WHAT THE TASK ASKS: Copy the items below verbatim, from the line containing "coordinates (528, 656)." through the line containing "This screenshot has width=931, height=563.", both ends included.

THE INPUT:
--- START ---
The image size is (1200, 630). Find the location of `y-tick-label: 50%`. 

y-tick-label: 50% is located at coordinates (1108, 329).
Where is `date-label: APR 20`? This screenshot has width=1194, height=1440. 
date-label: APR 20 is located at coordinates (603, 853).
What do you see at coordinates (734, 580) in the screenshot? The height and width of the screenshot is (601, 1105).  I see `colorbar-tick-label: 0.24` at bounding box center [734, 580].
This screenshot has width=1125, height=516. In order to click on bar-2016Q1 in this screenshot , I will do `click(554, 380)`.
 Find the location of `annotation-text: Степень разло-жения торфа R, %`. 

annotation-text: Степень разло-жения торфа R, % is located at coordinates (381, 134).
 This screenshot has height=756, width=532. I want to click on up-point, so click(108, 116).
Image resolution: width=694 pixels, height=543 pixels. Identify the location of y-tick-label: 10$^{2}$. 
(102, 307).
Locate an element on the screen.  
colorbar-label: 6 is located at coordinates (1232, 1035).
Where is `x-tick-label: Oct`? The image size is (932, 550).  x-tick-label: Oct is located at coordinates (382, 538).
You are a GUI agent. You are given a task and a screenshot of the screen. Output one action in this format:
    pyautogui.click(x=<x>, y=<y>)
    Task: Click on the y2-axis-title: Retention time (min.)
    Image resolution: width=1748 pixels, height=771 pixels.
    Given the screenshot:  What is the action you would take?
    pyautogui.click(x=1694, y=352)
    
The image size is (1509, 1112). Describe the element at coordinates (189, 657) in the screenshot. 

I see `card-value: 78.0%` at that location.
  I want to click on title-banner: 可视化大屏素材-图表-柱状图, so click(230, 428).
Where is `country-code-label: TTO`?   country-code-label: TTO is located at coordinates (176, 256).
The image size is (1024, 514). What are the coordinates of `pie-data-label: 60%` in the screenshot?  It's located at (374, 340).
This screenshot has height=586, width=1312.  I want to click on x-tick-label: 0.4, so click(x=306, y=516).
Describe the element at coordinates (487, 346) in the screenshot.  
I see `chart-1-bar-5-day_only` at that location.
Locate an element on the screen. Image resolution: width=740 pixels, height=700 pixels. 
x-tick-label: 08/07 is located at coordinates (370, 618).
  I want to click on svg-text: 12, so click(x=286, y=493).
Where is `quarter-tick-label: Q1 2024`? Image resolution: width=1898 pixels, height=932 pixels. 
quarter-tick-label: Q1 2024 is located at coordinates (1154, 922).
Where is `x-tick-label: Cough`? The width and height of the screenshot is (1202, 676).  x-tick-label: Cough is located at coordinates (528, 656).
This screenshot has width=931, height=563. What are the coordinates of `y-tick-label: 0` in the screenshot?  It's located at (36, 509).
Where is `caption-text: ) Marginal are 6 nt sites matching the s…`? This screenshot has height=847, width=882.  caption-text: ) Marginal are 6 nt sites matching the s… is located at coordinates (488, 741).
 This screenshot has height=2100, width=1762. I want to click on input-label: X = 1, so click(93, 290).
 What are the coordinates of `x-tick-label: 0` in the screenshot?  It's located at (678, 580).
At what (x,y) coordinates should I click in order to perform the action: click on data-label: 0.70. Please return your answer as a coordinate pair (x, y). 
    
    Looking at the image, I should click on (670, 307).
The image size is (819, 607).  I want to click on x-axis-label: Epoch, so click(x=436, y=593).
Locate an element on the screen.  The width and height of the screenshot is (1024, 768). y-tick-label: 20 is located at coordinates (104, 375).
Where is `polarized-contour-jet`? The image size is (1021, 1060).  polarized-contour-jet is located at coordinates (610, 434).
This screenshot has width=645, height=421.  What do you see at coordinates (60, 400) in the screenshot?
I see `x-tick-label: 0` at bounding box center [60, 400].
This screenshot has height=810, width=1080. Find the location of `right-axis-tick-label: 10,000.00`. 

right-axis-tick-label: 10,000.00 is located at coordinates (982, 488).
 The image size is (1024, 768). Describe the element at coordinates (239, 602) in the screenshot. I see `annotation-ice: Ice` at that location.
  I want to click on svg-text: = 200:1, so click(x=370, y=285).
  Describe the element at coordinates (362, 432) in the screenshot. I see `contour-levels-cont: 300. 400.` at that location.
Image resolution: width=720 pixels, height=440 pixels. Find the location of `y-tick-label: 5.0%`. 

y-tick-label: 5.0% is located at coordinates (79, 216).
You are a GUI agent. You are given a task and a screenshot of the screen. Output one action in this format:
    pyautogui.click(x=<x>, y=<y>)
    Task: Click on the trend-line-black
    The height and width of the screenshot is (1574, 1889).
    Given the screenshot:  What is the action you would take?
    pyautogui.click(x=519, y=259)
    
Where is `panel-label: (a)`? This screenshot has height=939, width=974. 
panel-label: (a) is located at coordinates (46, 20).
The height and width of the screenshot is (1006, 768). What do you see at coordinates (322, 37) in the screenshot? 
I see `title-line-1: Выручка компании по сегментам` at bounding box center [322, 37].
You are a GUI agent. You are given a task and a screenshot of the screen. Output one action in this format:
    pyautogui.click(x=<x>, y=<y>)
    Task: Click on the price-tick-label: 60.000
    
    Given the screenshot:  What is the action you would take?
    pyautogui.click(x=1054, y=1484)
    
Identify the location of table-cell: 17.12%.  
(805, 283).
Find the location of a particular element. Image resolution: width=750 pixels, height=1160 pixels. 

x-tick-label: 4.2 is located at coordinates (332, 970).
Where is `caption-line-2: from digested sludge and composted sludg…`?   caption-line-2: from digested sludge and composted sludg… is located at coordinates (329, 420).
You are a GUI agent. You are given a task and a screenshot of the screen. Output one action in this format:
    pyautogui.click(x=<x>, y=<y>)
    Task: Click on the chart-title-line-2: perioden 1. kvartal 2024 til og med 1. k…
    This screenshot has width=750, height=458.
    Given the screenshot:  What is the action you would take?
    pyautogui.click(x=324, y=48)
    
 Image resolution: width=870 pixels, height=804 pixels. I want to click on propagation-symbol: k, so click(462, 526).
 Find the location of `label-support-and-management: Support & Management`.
--- END ---
EXPECTED ANSWER:
Where is `x-tick-label: Cough`? The width and height of the screenshot is (1202, 676).  x-tick-label: Cough is located at coordinates (528, 656).
This screenshot has width=931, height=563. What are the coordinates of `y-tick-label: 0` in the screenshot?  It's located at (36, 509).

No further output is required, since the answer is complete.